• **TASK GOAL**
Rewrite the material from the line that has "Expand Current count using its right chevron" through the end, with "dropdown" changed to "drop-down" and nothing else altered. Leave the pictures out.

• **AVAILABLE DATA**
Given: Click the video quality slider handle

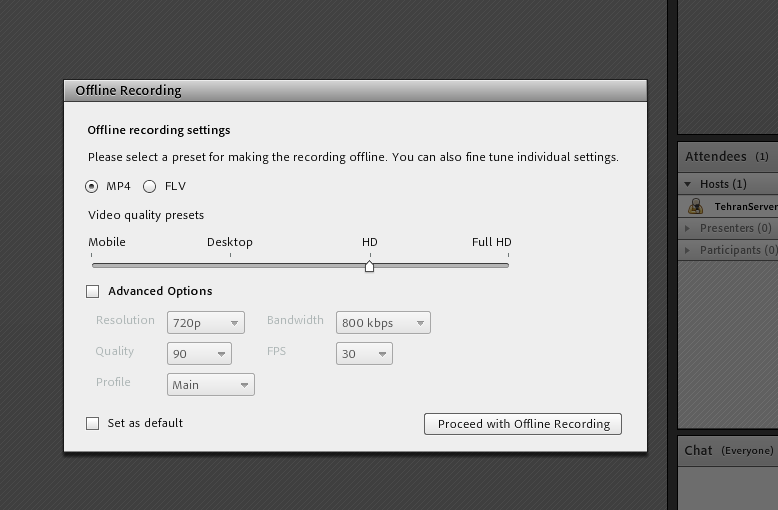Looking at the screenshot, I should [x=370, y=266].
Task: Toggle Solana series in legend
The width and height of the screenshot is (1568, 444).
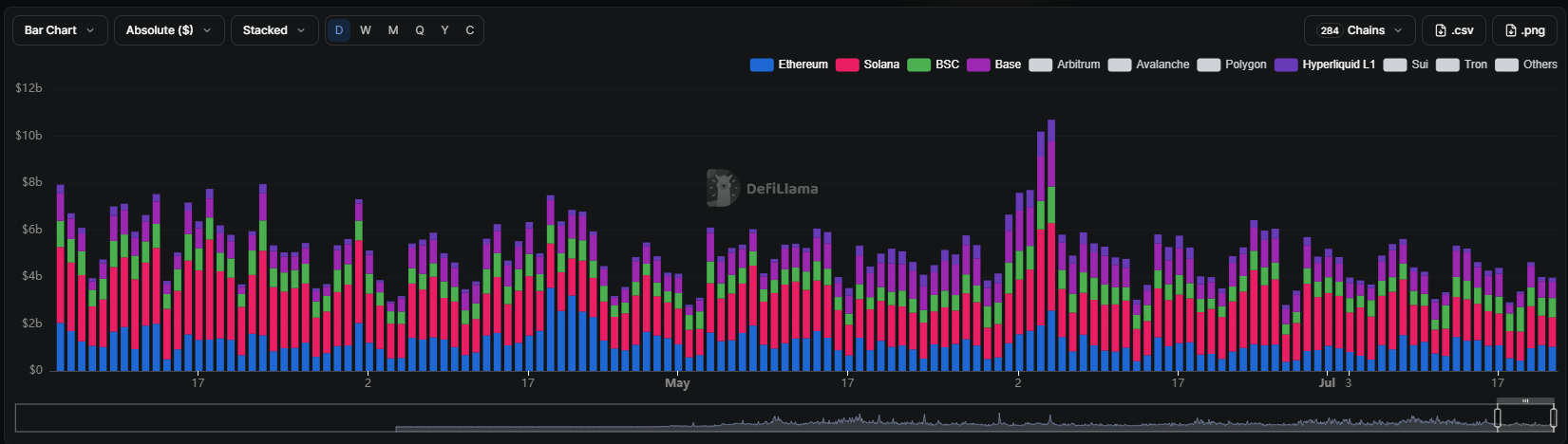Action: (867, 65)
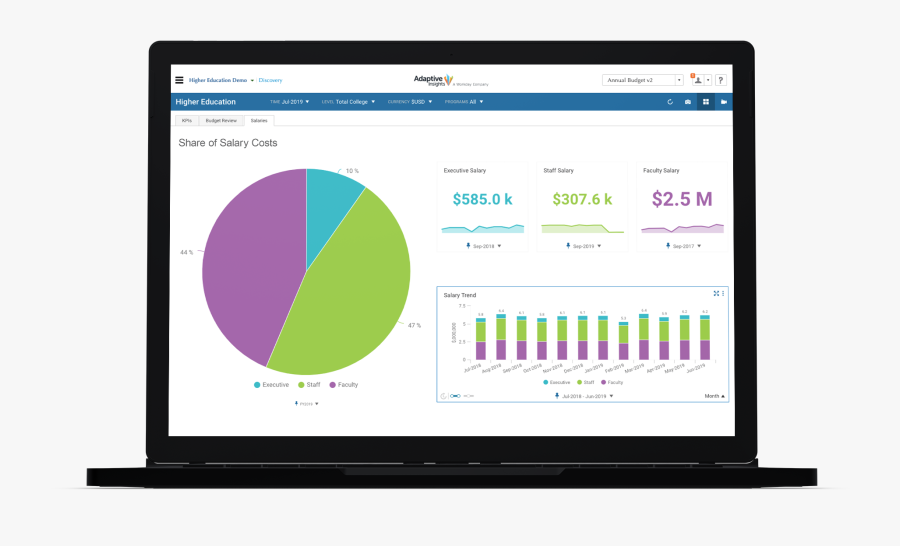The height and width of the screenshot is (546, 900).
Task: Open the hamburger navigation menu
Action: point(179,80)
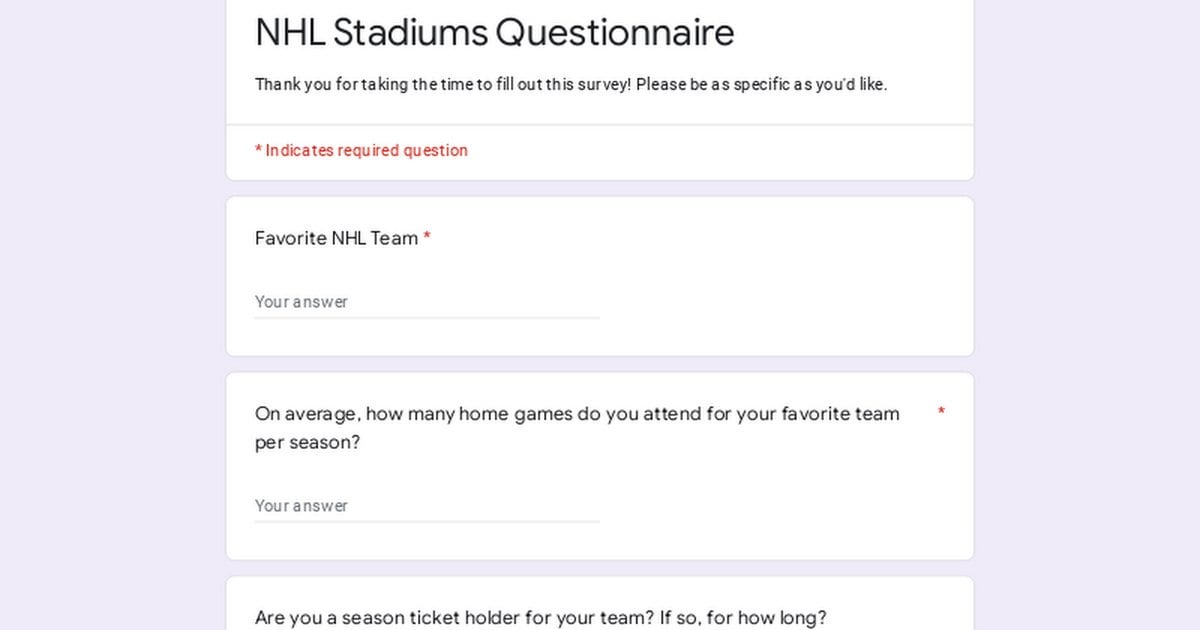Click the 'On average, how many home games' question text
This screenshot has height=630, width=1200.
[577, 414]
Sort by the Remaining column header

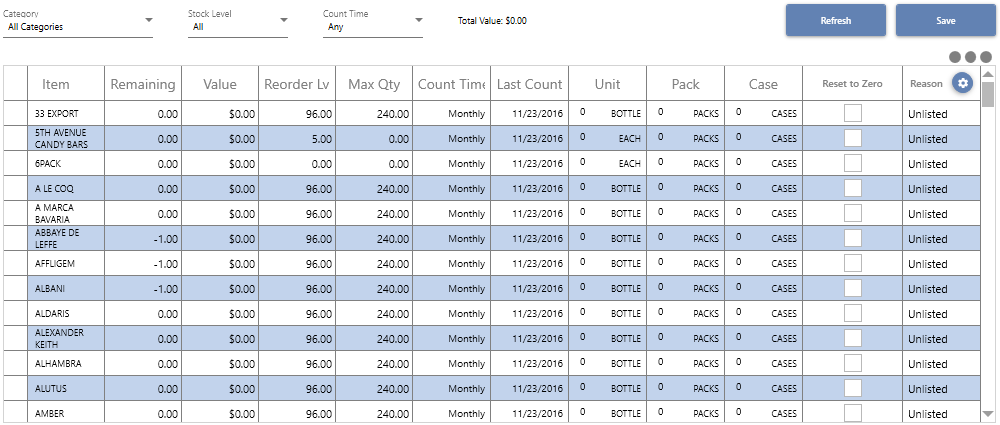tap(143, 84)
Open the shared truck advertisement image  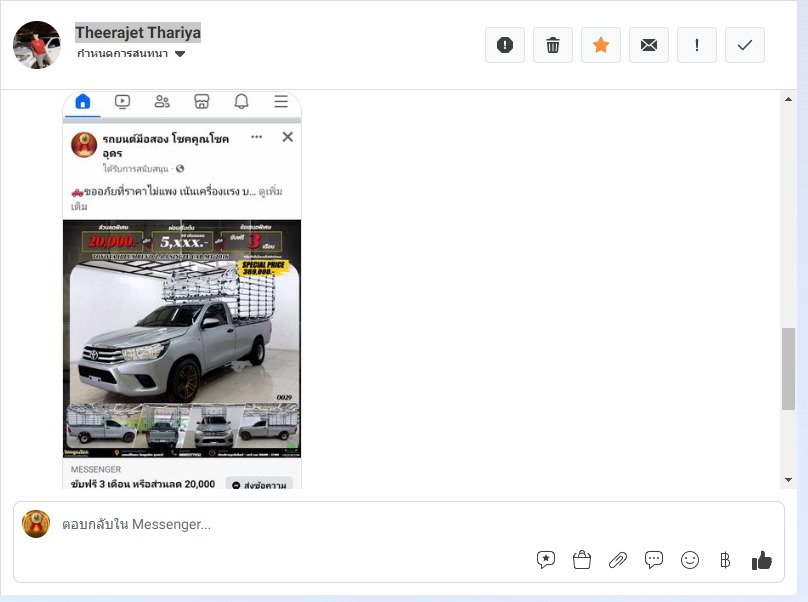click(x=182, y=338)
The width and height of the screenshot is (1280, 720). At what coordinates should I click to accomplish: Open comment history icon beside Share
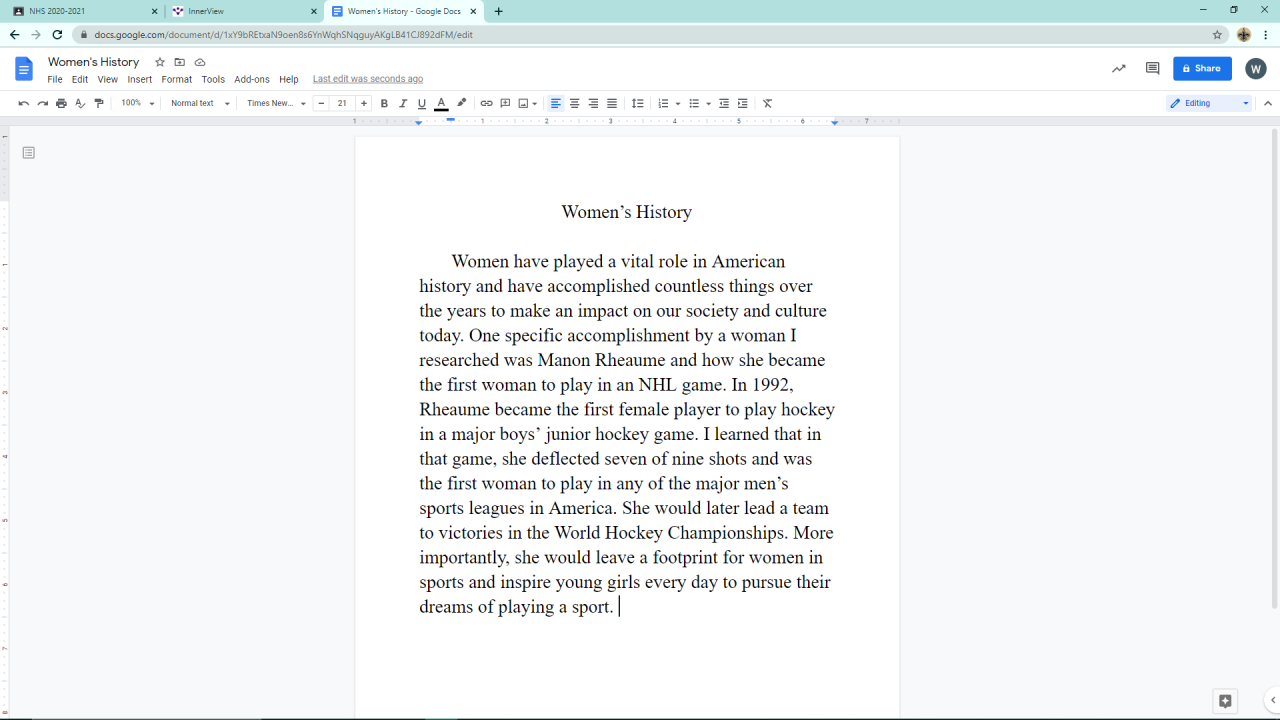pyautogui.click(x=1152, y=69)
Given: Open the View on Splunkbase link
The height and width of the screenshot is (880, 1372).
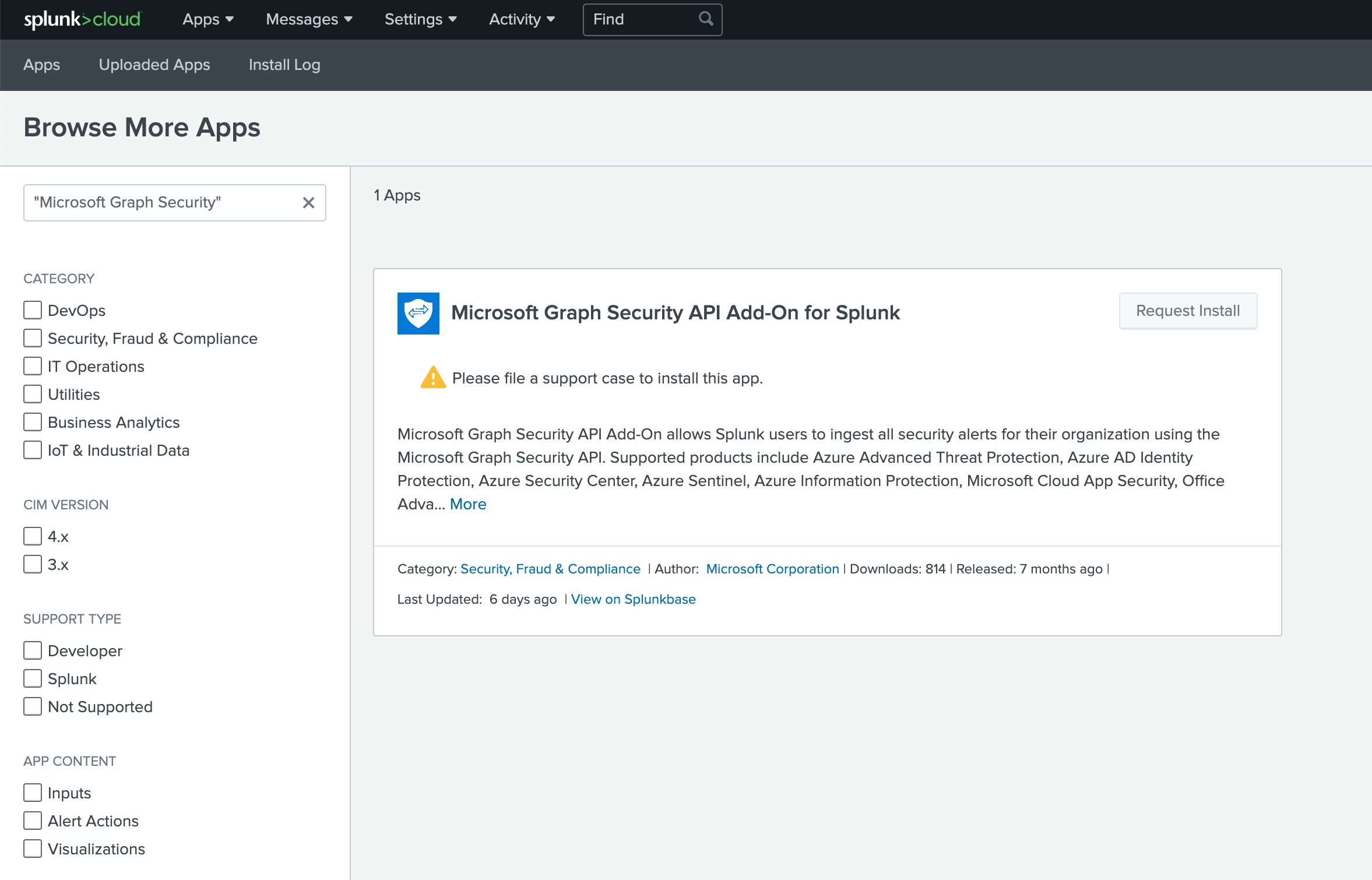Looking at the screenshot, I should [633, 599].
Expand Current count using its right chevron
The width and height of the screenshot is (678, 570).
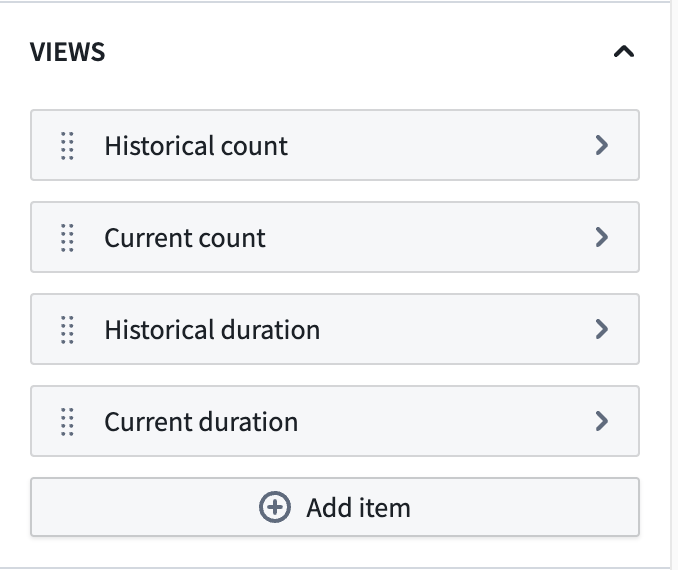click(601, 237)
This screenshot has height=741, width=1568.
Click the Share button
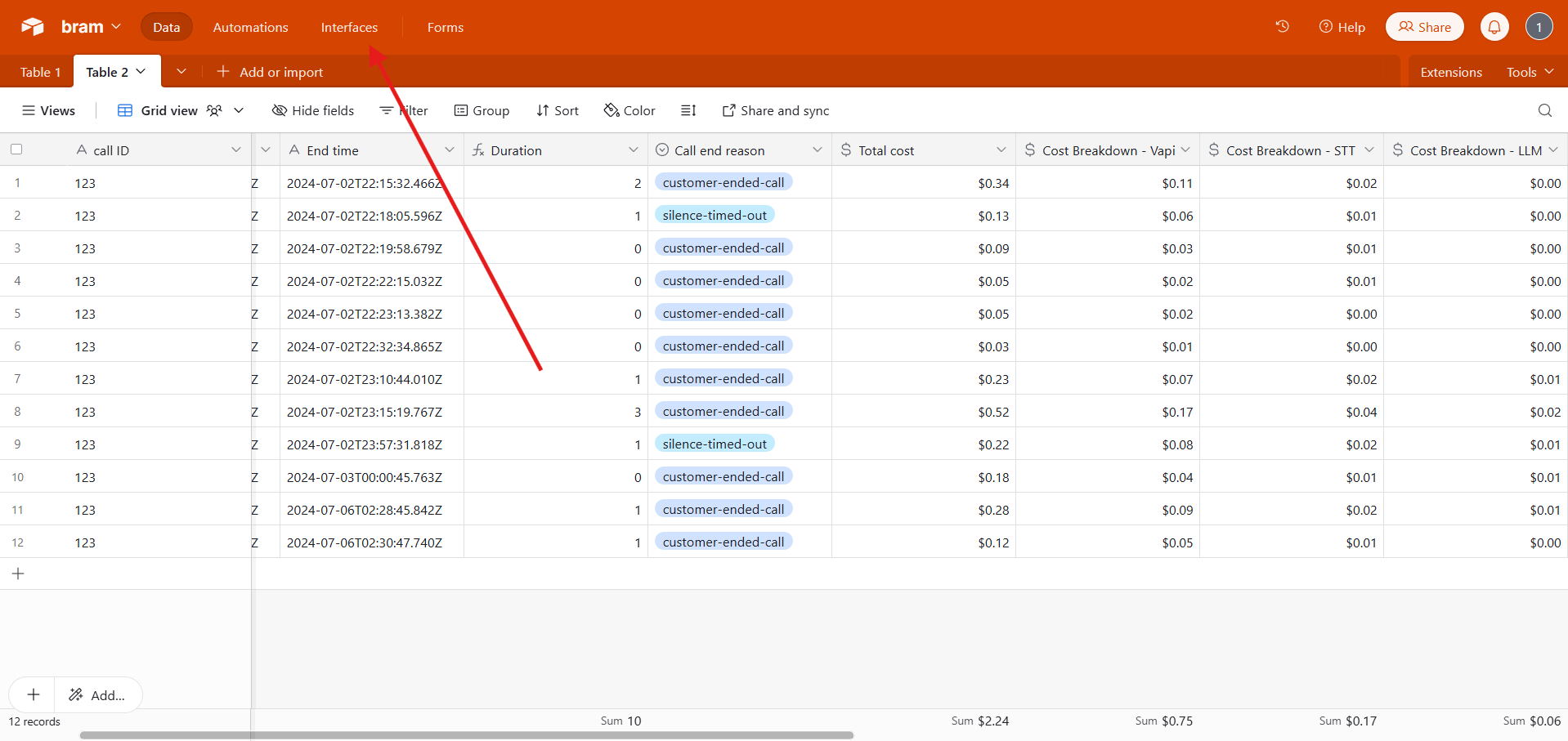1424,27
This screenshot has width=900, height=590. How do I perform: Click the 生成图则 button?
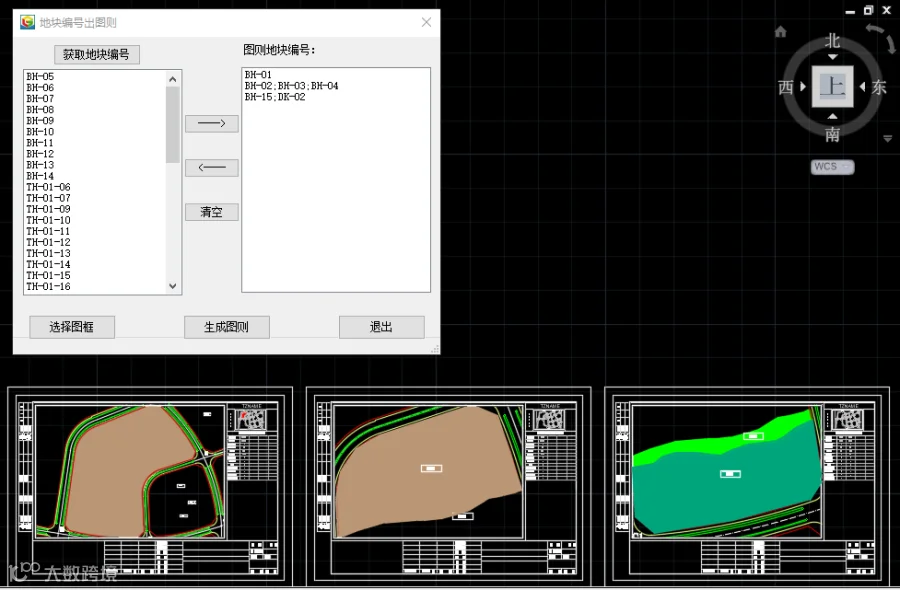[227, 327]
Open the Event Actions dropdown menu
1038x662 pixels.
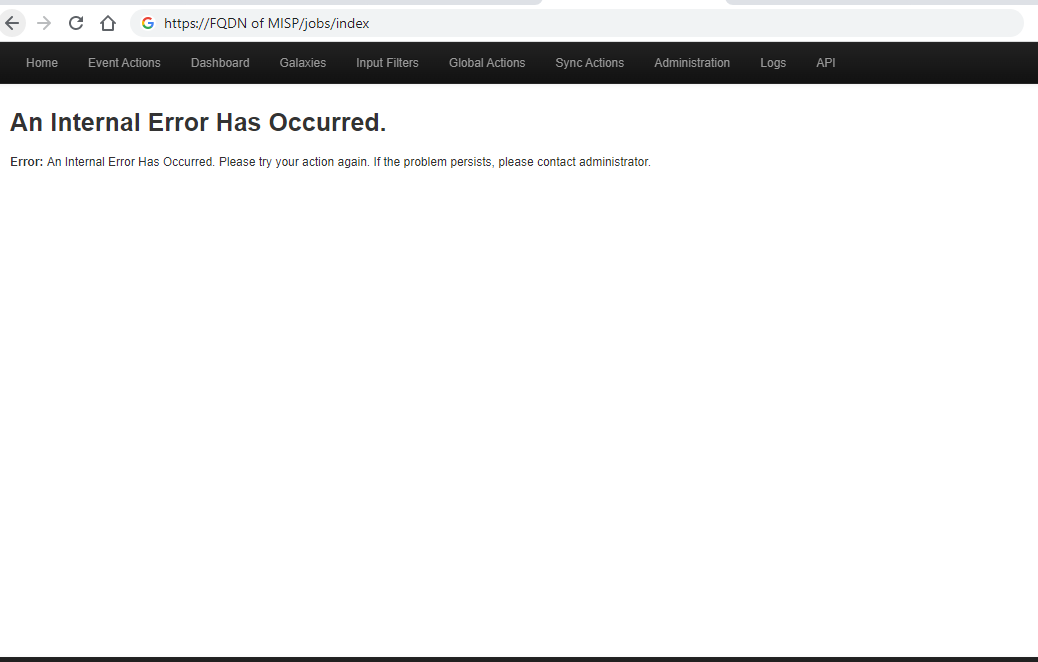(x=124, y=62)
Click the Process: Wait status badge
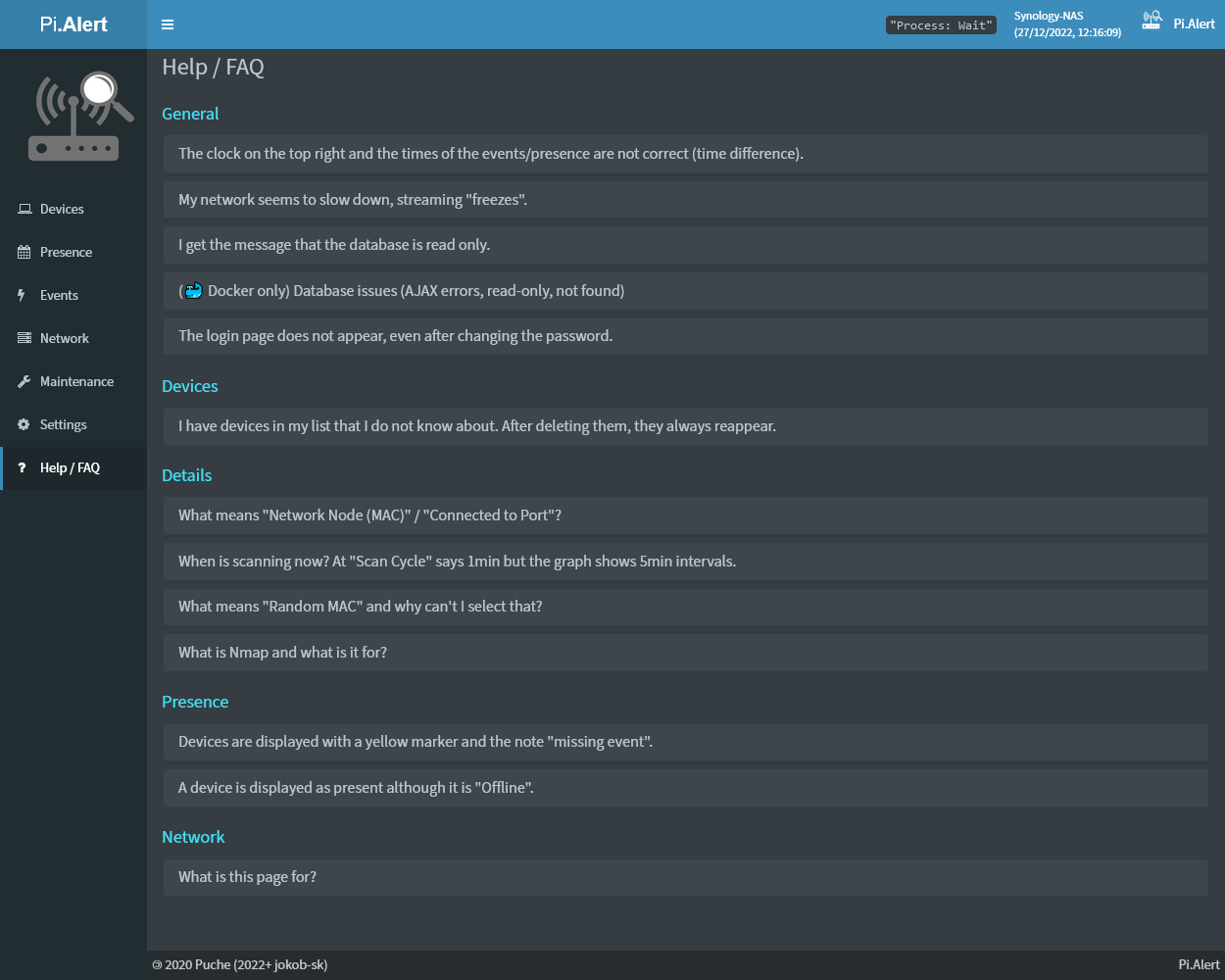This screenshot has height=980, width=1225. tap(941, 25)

• **WORKED SOLUTION**
Expand Current count using its right chevron
The width and height of the screenshot is (678, 570).
click(601, 237)
This screenshot has height=741, width=1568.
Click the Share button
1424,27
This screenshot has width=900, height=590. How do I perform: Click the 生成图则 button?
[227, 327]
Open the Event Actions drop-down menu
1038x662 pixels.
(x=124, y=62)
Click the Process: Wait status badge
This screenshot has height=980, width=1225. tap(941, 25)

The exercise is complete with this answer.